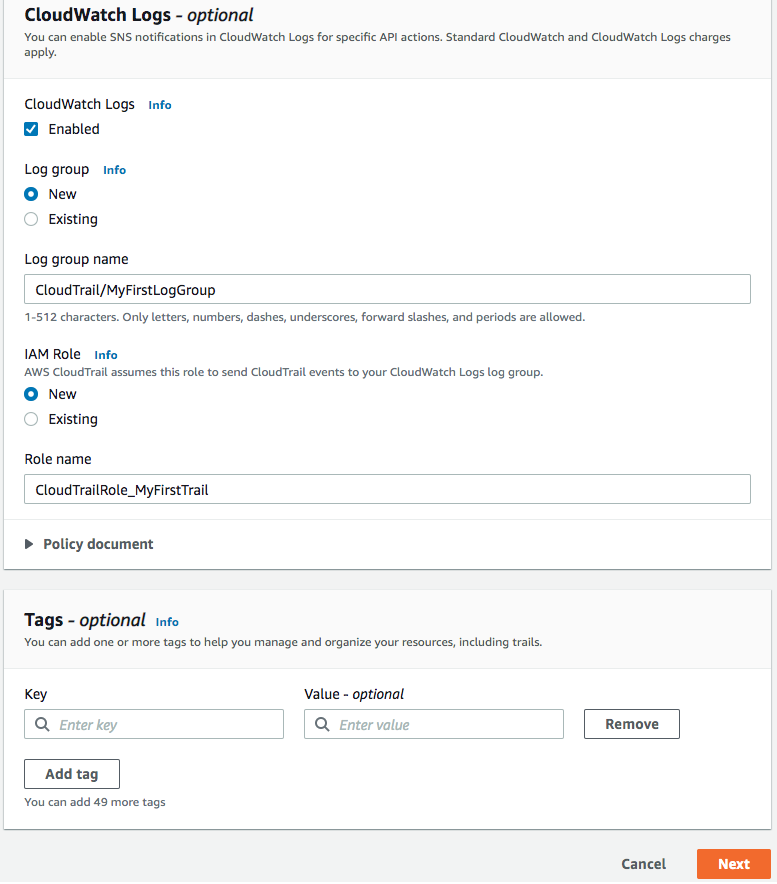Viewport: 777px width, 884px height.
Task: Click the Remove button next to tag fields
Action: (x=631, y=723)
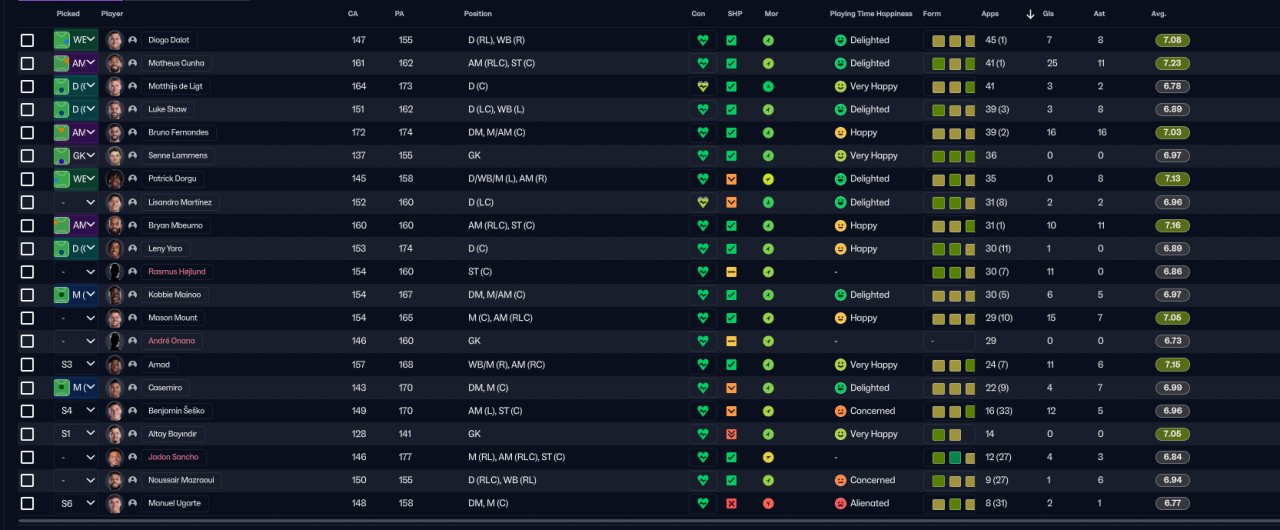
Task: Select checkbox next to Manuel Ugarte
Action: tap(27, 503)
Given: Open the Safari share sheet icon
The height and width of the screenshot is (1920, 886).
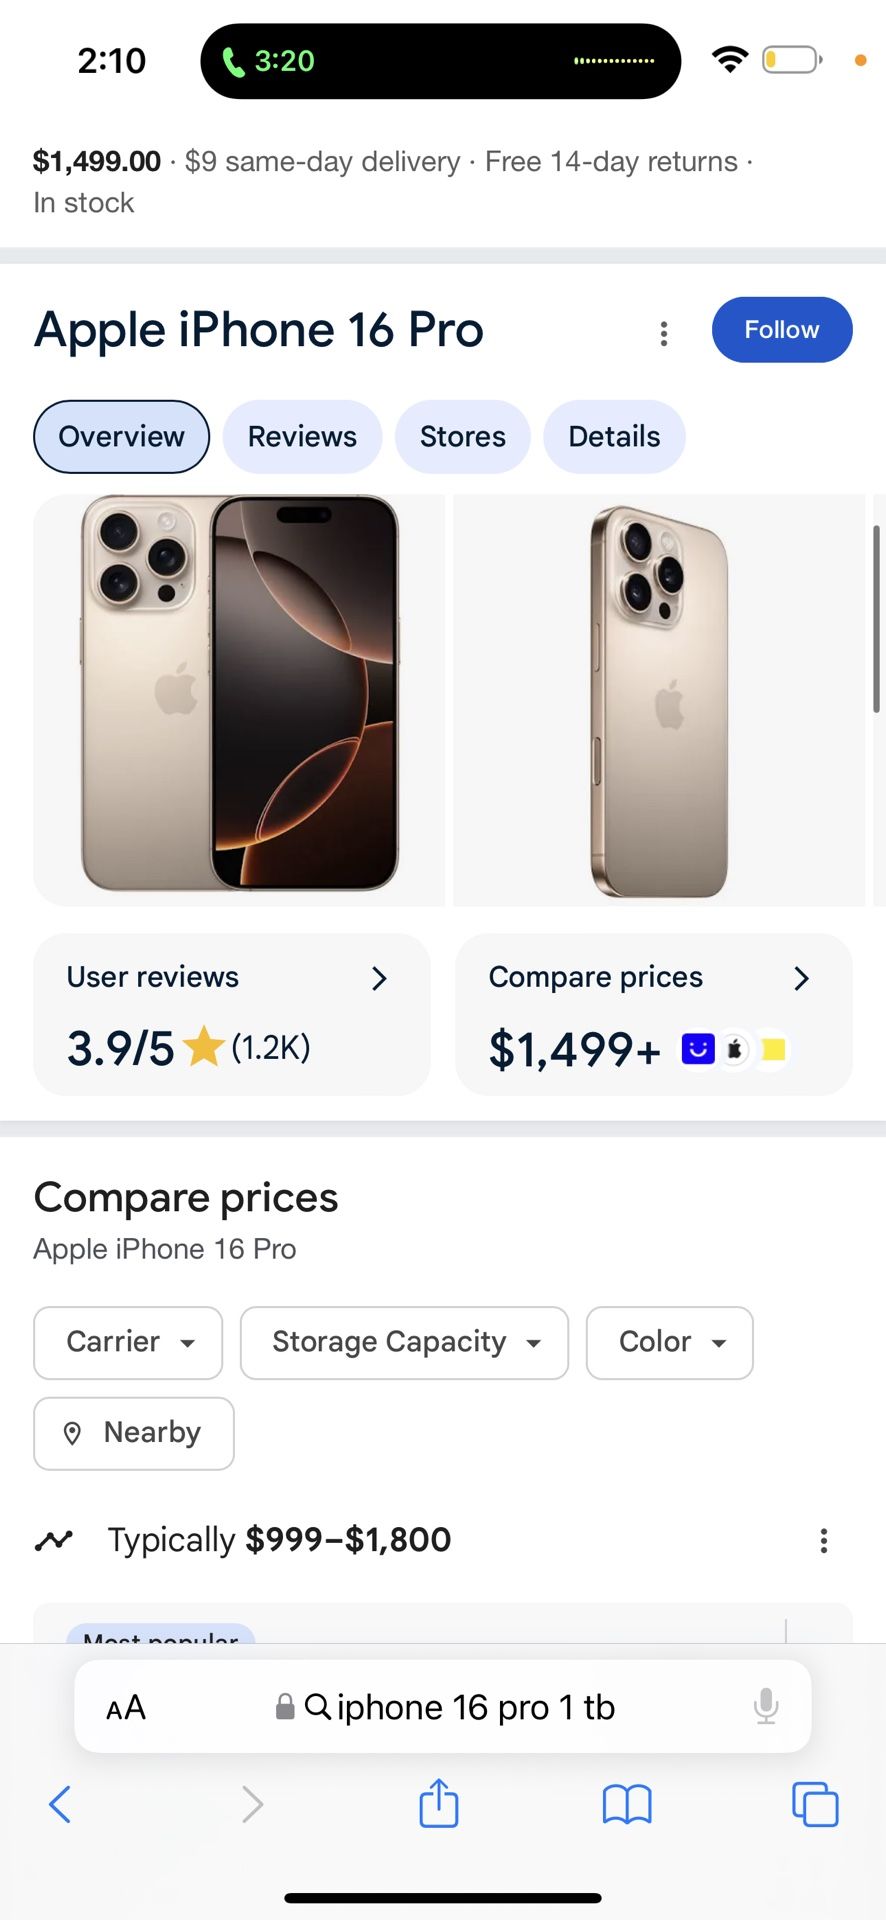Looking at the screenshot, I should (439, 1804).
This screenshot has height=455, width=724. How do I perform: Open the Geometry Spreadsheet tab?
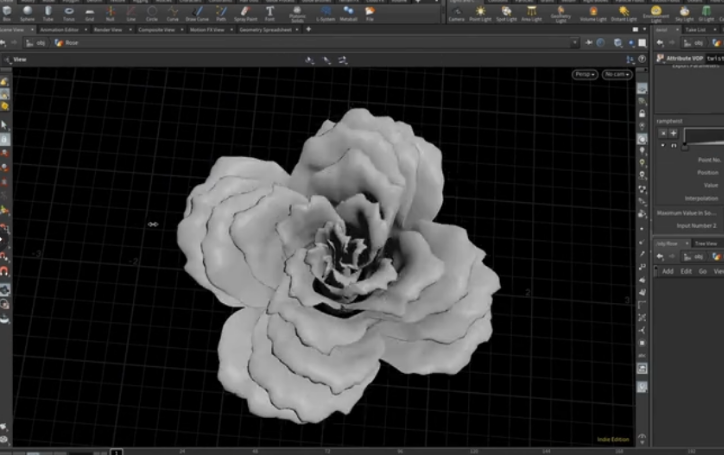coord(267,29)
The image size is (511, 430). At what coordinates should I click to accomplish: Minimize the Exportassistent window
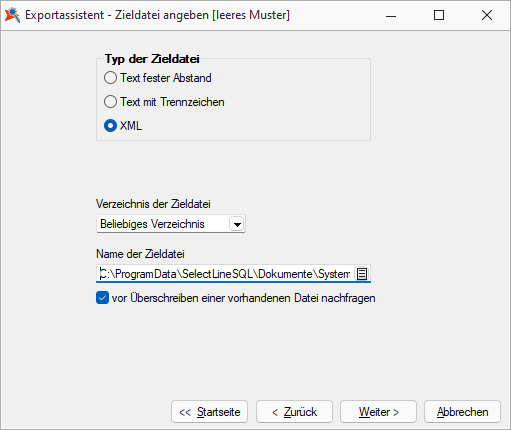pos(391,15)
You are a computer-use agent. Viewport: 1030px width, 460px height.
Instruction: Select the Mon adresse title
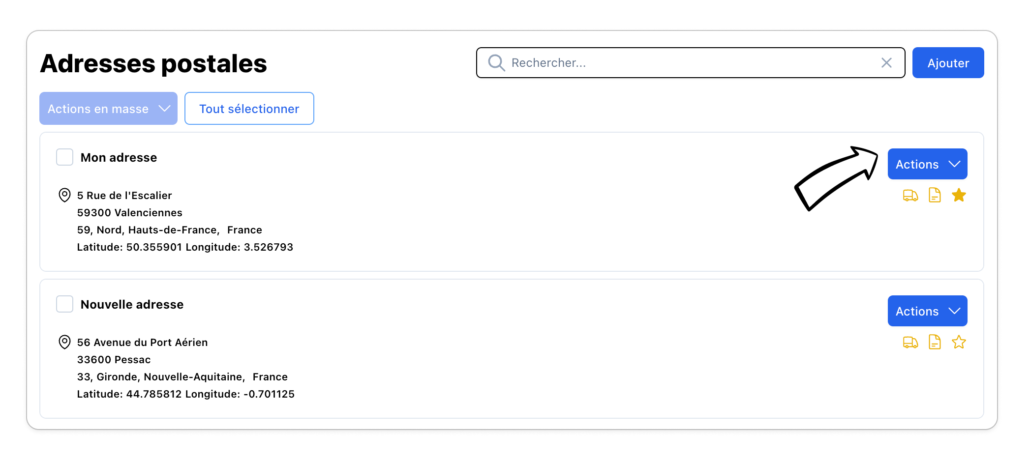[118, 157]
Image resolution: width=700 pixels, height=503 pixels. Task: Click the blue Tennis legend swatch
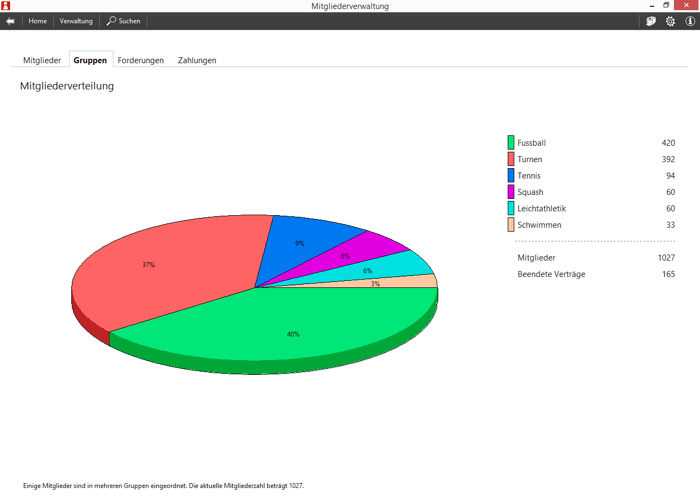point(511,176)
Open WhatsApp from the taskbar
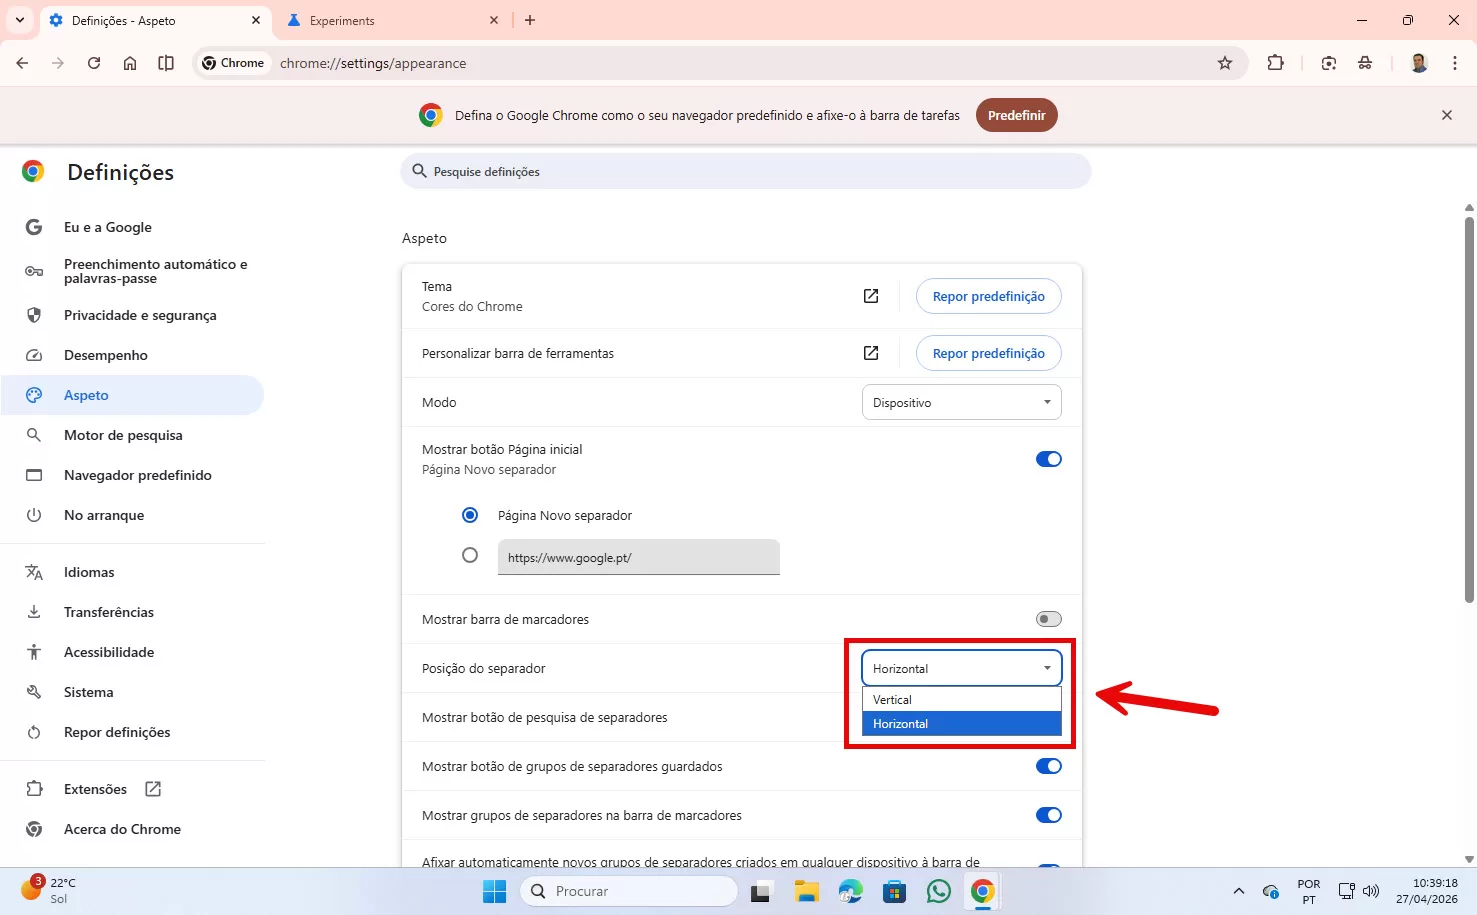 coord(938,891)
---*---
■ **Exercise requirements**:
Reproduce precisely the lines of the listing above, from the line containing "Given: Open the Safari share sheet icon" to the last line, both ends included. Pictures are to be omitted.

■ **Exercise solution**:
Given: Open the Safari share sheet icon
The height and width of the screenshot is (1920, 886).
Looking at the screenshot, I should (439, 1804).
This screenshot has height=455, width=724. How do I perform: Open the Geometry Spreadsheet tab?
coord(267,29)
The image size is (511, 430). At what coordinates should I click to accomplish: Minimize the Exportassistent window
pos(391,15)
You are a computer-use agent. Viewport: 1030px width, 460px height.
Instruction: Select the Mon adresse title
[118, 157]
Image resolution: width=700 pixels, height=503 pixels. Task: Click the blue Tennis legend swatch
point(511,176)
Open WhatsApp from the taskbar
 coord(938,891)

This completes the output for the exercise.